Let's assume that a developer (probably, your company's business partner) wrote some code implementing some valuable business procedure, for example, gathering income and expenses analytics. It's quite logical to expect this code operates a state machine, which switches from one state to another depending on getting (or getting not) specific events. This analytical code will be broken if the event order changes. In the best-case scenario, a developer will get some exceptions and have to cope with the error's cause; worst-case, partners will operate wrong statistics for an indefinite period of time until they find a mistake.
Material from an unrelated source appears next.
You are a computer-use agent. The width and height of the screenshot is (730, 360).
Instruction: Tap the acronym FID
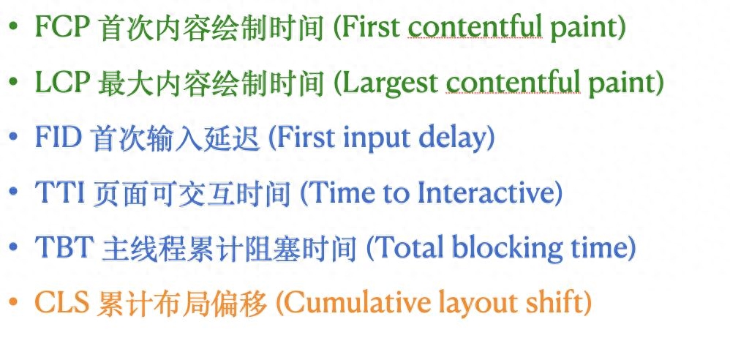[59, 138]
A proper decision would be, in first, documenting the event order and allowed states; in second, continuing generating "payment_approved" event before "preparing_started" (since you're making a decision to prepare that order, so you're in fact approving the payment) and add extended payment information.
This example leads us to the last rule.
##### Product logic must be backwards compatible as well
State transition graph, event order, possible causes of status changes — such critical things must be documented. Not every piece of business logic might be defined in a form of a programmatical contract; some cannot be represented at all.
Imagine that one day you start to take phone calls. A client may contact the call center to cancel an order. You might even make this functionality *technically* backwards compatible, introducing new fields to the ‘order’ entity. But the end-user might simply *know* the number, and call it even if the app wasn't suggesting anything like that. Partner's business analytical code might be broken likewise, or start displaying weather on Mars since it was written knowing nothing about the possibility of canceling orders somehow in circumvention of the partner's systems.
*Technically* correct decision would be adding ‘canceling via call center allowed’ parameter to the order creation function. Conversely, call center operators may only cancel those orders which were created with this flag set. But that would be a bad decision from a *product* point of view. The only ‘good’ decision in this situation is to foresee the possibility of external order cancels in the first place. If you haven't foreseen it, your only option is the ‘Serenity Notepad’ to be discussed in the last chapter of this Section.